There could be other parallel universes, whatever that means.

These questions and the answers given by science don't really make sense to me. But then, why would they? My brain is evolved for life on this planet. There's no reason I would have the mechanisms needed to understand the nature of reality itself. Nevertheless, I do find the whole thing implausible.

One could embrace a religious view instead. The ones I'm most familiar with replace the grand mysteries of the material universe with a single mystery - some god or gods. We have no evidence for these deities, but a big controller entity is in some sense more workable for my socially evolved brain than a bunch of causeless, purposeless, endless, meaningless universe. I can grapple with an entity. I am one myself. I get that.

It'd be really nice to wake up from this weird-ass life at some point and get some answers. I guess if that's what happens at death, I'll find that out at some point. If, as I suspect, nothing happens at death, then I just won't ever know it (or anything else, ever again).

2 comments:

Susan said...

Whenever I think on such things it makes my brain hurt and I have to stop thinking about it. I especially get freaked out with the concept of an unending universe.

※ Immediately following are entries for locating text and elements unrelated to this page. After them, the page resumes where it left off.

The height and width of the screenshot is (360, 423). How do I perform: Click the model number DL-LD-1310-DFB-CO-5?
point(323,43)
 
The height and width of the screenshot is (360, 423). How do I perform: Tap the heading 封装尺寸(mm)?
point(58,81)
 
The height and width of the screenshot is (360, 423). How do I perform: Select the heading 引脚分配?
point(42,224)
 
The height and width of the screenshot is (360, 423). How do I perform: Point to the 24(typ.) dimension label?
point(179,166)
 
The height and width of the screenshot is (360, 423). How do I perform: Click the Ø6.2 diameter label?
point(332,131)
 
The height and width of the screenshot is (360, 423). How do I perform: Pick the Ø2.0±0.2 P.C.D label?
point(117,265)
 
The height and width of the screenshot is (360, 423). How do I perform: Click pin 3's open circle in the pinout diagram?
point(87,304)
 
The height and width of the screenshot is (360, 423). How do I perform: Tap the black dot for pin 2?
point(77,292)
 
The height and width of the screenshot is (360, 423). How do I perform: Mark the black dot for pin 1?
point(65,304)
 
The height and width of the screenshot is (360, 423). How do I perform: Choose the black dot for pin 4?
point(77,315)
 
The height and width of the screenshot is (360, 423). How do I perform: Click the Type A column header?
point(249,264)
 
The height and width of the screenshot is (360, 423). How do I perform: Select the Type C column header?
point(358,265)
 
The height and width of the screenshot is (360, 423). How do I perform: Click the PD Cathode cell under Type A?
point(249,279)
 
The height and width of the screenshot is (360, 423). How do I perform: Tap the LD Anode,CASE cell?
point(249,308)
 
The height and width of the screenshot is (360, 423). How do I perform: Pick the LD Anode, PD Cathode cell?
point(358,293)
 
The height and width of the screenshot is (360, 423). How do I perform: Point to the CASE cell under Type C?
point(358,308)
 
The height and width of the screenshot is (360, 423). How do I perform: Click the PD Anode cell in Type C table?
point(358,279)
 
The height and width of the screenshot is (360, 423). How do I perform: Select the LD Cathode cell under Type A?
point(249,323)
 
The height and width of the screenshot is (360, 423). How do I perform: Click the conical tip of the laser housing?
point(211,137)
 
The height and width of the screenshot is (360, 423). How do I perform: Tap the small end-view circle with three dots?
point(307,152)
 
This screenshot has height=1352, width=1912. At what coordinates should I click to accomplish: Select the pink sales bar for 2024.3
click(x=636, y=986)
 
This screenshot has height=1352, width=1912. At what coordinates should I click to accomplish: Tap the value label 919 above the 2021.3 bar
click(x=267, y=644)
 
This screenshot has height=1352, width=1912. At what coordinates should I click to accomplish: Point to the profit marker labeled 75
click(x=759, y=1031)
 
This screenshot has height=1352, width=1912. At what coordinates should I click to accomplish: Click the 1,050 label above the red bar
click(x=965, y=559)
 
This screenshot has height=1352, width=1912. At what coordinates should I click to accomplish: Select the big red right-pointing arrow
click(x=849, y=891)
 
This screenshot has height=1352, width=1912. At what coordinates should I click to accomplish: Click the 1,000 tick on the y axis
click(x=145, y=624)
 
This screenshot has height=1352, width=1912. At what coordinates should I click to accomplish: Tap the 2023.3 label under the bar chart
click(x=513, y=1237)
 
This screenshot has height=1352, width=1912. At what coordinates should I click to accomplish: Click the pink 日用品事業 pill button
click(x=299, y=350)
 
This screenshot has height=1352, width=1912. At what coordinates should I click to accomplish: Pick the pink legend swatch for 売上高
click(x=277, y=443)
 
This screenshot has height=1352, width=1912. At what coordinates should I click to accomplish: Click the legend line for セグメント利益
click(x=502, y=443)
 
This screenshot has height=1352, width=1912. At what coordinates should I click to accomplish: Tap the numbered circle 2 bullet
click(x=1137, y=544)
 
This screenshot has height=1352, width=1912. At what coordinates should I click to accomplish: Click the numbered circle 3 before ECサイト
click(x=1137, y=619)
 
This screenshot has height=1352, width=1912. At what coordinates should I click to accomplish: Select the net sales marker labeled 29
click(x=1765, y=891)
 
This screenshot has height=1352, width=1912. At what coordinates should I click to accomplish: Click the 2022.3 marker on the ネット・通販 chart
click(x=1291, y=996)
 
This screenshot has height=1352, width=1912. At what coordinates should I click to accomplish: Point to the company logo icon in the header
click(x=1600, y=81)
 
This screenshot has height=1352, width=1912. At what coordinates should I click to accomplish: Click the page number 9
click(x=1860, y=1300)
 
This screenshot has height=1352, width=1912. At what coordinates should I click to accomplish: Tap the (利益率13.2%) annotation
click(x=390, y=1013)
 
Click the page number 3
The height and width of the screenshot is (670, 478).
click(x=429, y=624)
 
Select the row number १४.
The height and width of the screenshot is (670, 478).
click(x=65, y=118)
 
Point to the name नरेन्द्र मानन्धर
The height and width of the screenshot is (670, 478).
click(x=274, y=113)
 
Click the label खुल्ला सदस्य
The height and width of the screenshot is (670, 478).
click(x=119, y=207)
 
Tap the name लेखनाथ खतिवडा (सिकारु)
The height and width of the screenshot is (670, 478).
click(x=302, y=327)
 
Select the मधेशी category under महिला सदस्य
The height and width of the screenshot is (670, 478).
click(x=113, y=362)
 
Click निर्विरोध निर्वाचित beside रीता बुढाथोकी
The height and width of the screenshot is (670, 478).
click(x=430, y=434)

Everything we know is finite, so it's difficult to think about infinity.

Gennifer said...

I've thought about things like this, mostly when I was younger. Not really faith-questioning, but rather fitting it all together like a big silly puzzle. I'm a physics student, and I'm a Christian, with science-student friends who are the same. It's an intriguing combo, and I guess the point I'm trying to make is that waiting to wake up from this weird-ass life/dream makes for a really long wait, and trying to make sense of any dream only makes for a lot of confusion. Just enjoy the dream before you wake up, go where it takes you.